> **GIVEN REQUEST**:
Present the stretch from the line containing "20. Jahrhundert [20." through the line containing "1. Allgemein (1030, 572)" as a numbered list, omitting any blank lines.

[Collected data]
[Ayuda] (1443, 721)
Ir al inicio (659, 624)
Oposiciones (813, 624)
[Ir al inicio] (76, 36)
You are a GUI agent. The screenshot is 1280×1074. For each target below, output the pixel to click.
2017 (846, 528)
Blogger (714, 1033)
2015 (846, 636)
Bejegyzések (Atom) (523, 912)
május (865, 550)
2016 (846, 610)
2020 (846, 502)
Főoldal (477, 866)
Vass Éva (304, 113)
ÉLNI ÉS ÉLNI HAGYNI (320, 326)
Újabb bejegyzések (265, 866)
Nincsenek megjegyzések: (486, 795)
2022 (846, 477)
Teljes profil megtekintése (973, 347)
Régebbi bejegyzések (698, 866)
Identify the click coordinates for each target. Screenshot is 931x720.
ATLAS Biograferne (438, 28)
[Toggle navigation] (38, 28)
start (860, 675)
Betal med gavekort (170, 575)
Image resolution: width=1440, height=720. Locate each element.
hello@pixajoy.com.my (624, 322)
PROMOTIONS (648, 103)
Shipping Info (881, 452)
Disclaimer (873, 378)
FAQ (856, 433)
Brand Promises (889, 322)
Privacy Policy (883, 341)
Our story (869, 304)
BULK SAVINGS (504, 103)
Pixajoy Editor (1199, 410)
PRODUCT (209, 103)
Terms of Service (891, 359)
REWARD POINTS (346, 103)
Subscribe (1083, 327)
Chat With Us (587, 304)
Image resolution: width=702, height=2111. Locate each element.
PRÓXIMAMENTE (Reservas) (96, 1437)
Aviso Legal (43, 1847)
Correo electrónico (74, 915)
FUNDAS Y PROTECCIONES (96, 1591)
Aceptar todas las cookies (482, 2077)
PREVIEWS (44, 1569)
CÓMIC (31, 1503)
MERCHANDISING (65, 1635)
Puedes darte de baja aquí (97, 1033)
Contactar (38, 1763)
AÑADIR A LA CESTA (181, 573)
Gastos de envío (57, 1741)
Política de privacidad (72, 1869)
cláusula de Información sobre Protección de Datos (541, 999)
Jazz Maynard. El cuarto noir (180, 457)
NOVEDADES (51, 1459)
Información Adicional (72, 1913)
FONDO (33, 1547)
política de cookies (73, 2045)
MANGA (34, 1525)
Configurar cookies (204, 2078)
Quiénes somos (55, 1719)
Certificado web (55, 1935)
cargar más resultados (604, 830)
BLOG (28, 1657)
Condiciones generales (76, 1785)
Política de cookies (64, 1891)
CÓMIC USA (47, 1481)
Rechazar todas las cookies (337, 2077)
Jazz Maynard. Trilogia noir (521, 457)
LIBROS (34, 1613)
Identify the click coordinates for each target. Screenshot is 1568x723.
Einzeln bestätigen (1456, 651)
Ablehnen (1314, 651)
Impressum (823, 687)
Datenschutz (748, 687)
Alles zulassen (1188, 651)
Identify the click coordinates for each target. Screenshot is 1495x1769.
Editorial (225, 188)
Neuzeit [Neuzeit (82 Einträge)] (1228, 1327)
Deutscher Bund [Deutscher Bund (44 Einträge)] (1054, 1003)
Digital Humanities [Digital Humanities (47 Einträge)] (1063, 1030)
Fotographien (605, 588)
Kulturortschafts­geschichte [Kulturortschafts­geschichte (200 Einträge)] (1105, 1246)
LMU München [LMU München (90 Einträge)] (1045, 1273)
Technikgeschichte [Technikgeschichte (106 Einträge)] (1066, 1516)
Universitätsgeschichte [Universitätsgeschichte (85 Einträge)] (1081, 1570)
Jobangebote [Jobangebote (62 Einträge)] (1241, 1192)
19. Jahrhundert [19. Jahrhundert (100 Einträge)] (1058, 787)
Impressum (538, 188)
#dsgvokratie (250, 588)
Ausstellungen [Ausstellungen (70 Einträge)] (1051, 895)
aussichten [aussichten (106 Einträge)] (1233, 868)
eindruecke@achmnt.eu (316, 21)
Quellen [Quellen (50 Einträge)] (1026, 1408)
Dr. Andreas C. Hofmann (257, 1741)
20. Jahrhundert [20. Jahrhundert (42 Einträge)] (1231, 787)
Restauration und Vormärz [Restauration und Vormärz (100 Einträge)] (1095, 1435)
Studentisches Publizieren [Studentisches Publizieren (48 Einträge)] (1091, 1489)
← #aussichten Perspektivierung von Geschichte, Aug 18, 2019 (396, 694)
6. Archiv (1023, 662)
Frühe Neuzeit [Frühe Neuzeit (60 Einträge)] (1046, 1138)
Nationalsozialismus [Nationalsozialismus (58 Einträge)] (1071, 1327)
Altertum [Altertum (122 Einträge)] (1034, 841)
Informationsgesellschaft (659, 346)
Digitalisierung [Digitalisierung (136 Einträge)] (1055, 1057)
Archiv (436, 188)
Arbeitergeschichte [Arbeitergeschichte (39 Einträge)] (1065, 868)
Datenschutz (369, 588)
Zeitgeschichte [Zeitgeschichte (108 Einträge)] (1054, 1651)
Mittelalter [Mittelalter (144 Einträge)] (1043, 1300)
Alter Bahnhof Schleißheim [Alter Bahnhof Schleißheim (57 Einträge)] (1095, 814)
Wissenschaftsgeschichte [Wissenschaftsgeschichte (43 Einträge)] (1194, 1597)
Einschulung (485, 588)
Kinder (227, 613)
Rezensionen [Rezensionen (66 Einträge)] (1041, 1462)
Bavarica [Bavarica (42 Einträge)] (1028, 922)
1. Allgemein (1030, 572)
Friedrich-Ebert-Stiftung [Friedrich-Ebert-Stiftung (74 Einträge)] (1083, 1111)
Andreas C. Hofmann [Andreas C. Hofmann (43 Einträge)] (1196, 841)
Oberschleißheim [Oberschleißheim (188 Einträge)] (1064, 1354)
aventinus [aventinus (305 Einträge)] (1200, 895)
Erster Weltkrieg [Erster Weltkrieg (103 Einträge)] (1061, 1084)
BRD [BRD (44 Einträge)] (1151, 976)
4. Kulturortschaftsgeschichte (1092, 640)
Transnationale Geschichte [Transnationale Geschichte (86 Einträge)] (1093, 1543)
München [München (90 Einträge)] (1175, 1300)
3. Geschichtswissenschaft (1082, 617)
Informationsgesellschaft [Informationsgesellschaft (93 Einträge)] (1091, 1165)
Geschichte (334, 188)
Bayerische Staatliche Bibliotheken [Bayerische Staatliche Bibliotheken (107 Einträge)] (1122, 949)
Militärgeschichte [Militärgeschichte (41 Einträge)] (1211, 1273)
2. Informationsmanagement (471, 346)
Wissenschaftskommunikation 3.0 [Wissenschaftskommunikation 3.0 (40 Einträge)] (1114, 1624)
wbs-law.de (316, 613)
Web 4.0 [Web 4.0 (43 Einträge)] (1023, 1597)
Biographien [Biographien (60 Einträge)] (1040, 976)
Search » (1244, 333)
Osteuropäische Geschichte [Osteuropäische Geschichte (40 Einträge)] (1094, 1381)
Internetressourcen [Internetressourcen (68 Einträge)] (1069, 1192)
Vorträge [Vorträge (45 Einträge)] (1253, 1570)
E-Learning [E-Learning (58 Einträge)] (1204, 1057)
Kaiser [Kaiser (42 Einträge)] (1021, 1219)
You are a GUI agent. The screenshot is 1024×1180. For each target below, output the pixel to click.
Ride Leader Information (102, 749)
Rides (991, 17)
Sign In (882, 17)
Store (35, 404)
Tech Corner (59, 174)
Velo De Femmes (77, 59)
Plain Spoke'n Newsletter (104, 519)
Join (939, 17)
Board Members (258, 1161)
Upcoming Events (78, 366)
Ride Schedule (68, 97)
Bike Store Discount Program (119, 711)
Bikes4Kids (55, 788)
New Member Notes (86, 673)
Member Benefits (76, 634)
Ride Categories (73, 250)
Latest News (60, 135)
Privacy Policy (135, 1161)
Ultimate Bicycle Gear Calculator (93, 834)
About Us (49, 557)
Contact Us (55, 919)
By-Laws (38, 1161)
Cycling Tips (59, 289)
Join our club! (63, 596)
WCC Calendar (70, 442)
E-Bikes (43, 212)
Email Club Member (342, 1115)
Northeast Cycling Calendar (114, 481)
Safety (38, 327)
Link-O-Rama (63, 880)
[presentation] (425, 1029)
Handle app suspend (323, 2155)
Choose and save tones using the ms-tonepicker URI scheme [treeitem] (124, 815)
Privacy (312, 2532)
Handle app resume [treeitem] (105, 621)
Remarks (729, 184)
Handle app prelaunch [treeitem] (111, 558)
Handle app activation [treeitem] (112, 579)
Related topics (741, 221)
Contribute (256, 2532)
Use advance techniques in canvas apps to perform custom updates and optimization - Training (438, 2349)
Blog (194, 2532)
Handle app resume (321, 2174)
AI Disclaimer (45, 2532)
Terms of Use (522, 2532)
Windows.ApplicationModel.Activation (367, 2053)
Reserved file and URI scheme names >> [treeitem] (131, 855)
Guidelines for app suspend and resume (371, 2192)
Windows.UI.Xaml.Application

> **CORRECT RESULT**:
1. 20. Jahrhundert [20. Jahrhundert (42 Einträge)] (1231, 787)
2. Restauration und Vormärz [Restauration und Vormärz (100 Einträge)] (1095, 1435)
3. Studentisches Publizieren [Studentisches Publizieren (48 Einträge)] (1091, 1489)
4. ← #aussichten Perspektivierung von Geschichte, Aug 18, 2019 (396, 694)
5. 6. Archiv (1023, 662)
6. Frühe Neuzeit [Frühe Neuzeit (60 Einträge)] (1046, 1138)
7. Nationalsozialismus [Nationalsozialismus (58 Einträge)] (1071, 1327)
8. Altertum [Altertum (122 Einträge)] (1034, 841)
9. Informationsgesellschaft (659, 346)
10. Digitalisierung [Digitalisierung (136 Einträge)] (1055, 1057)
11. Archiv (436, 188)
12. Arbeitergeschichte [Arbeitergeschichte (39 Einträge)] (1065, 868)
13. Datenschutz (369, 588)
14. Zeitgeschichte [Zeitgeschichte (108 Einträge)] (1054, 1651)
15. Mittelalter [Mittelalter (144 Einträge)] (1043, 1300)
16. Alter Bahnhof Schleißheim [Alter Bahnhof Schleißheim (57 Einträge)] (1095, 814)
17. Wissenschaftsgeschichte [Wissenschaftsgeschichte (43 Einträge)] (1194, 1597)
18. Einschulung (485, 588)
19. Kinder (227, 613)
20. Rezensionen [Rezensionen (66 Einträge)] (1041, 1462)
21. Bavarica [Bavarica (42 Einträge)] (1028, 922)
22. 1. Allgemein (1030, 572)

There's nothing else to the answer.